• What the task asks: Reproduce, word for word and in full, the news report below on SLM Solutions' planned initial public offering.

• Text segment:
'''

March 13 (Bloomberg) -- SLM Solutions GmbH, a German maker of 3-D printing machines, is preparing an initial public offering that may value the company at about 500 million euros ($698 million), according to people with knowledge of the matter.
SLM, in which DPE Deutsche Private Equity GmbH invested in 2012, is working with Credit Suisse Group AG and Deutsche Bank AG on the prospective sale, said the people, who asked not to be named as details aren’t public. The Luebeck-based company may raise 200 million euros to 300 million euros by listing about 60 percent on the market as early as the first half of this year, one of the people said.
3-D printers create an object by building thin layers of materials such as plastic powder, metal or liquid resin one on top of the other, following instructions from a computer-drawn blueprint. As the technology becomes popular with companies such as General Electric Co. and the Lotus Formula 1 racing team, the 3-D industry may almost triple to about $6 billion annually by 2017, according to estimates by consultant Wohlers Associates.
Representatives for SLM, Deutsche Bank and Credit Suisse declined to comment.
In 2002, SLM started selling its technology, sometimes referred to as additive manufacturing, to international clients. Today, the company is among the largest manufacturers in the sector, according to its website. SLM sells products to sectors including automotive, electronics, medical technology and aerospace.
Industrial companies including GE and Siemens AG -- both customers of SLM -- are investing in the technology. Siemens uses additive manufacturing to repair components for gas turbines, while GE is spending tens of millions of dollars to triple its 70-person 3-D printing staff before using the technology to build fuel nozzles for jet engines.
Voxeljet AG, a fellow supplier of 3-D printing systems, has seen its share price more than double since its October listing, valuing the Friedberg, Germany-based company at $477 million.
Sellers including French cable holding company Altice SA and Russian retailer Lenta Ltd. raised $12 billion from IPOs in Europe this year, about four times the amount in the same period in 2013, as investors continued to bet on an economic recovery in the region, according to data compiled by Bloomberg.

'''

• Data block:
'''

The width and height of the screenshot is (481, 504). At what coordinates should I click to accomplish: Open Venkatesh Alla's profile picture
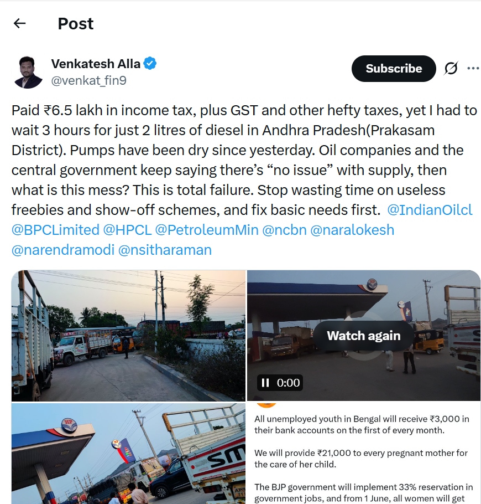(29, 72)
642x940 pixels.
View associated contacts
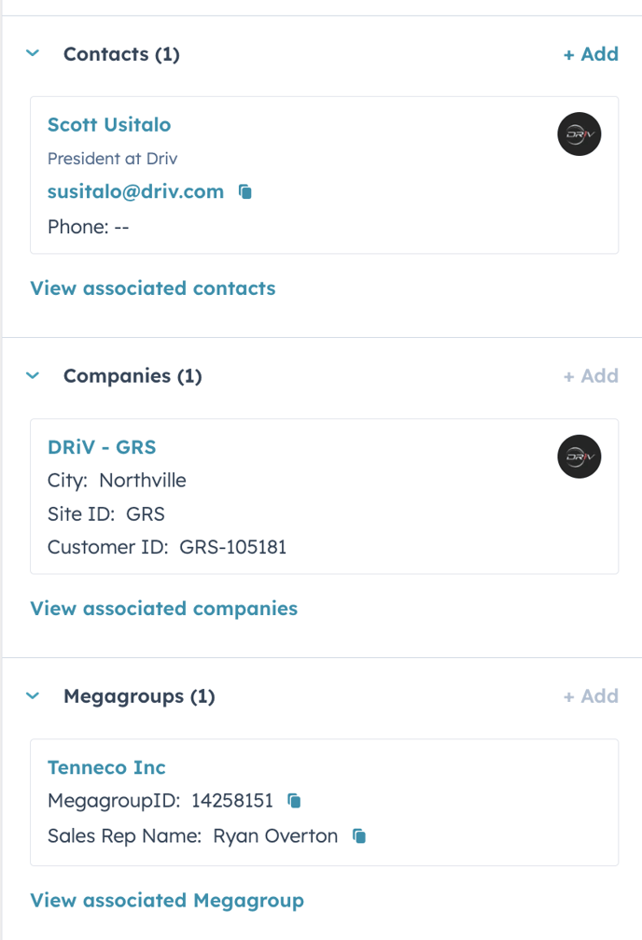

'''

• Expected output:
March 13 (Bloomberg) -- SLM Solutions GmbH, a German maker of 3-D printing machines, is preparing an initial public offering that may value the company at about 500 million euros ($698 million), according to people with knowledge of the matter.
SLM, in which DPE Deutsche Private Equity GmbH invested in 2012, is working with Credit Suisse Group AG and Deutsche Bank AG on the prospective sale, said the people, who asked not to be named as details aren’t public. The Luebeck-based company may raise 200 million euros to 300 million euros by listing about 60 percent on the market as early as the first half of this year, one of the people said.
3-D printers create an object by building thin layers of materials such as plastic powder, metal or liquid resin one on top of the other, following instructions from a computer-drawn blueprint. As the technology becomes popular with companies such as General Electric Co. and the Lotus Formula 1 racing team, the 3-D industry may almost triple to about $6 billion annually by 2017, according to estimates by consultant Wohlers Associates.
Representatives for SLM, Deutsche Bank and Credit Suisse declined to comment.
In 2002, SLM started selling its technology, sometimes referred to as additive manufacturing, to international clients. Today, the company is among the largest manufacturers in the sector, according to its website. SLM sells products to sectors including automotive, electronics, medical technology and aerospace.
Industrial companies including GE and Siemens AG -- both customers of SLM -- are investing in the technology. Siemens uses additive manufacturing to repair components for gas turbines, while GE is spending tens of millions of dollars to triple its 70-person 3-D printing staff before using the technology to build fuel nozzles for jet engines.
Voxeljet AG, a fellow supplier of 3-D printing systems, has seen its share price more than double since its October listing, valuing the Friedberg, Germany-based company at $477 million.
Sellers including French cable holding company Altice SA and Russian retailer Lenta Ltd. raised $12 billion from IPOs in Europe this year, about four times the amount in the same period in 2013, as investors continued to bet on an economic recovery in the region, according to data compiled by Bloomberg.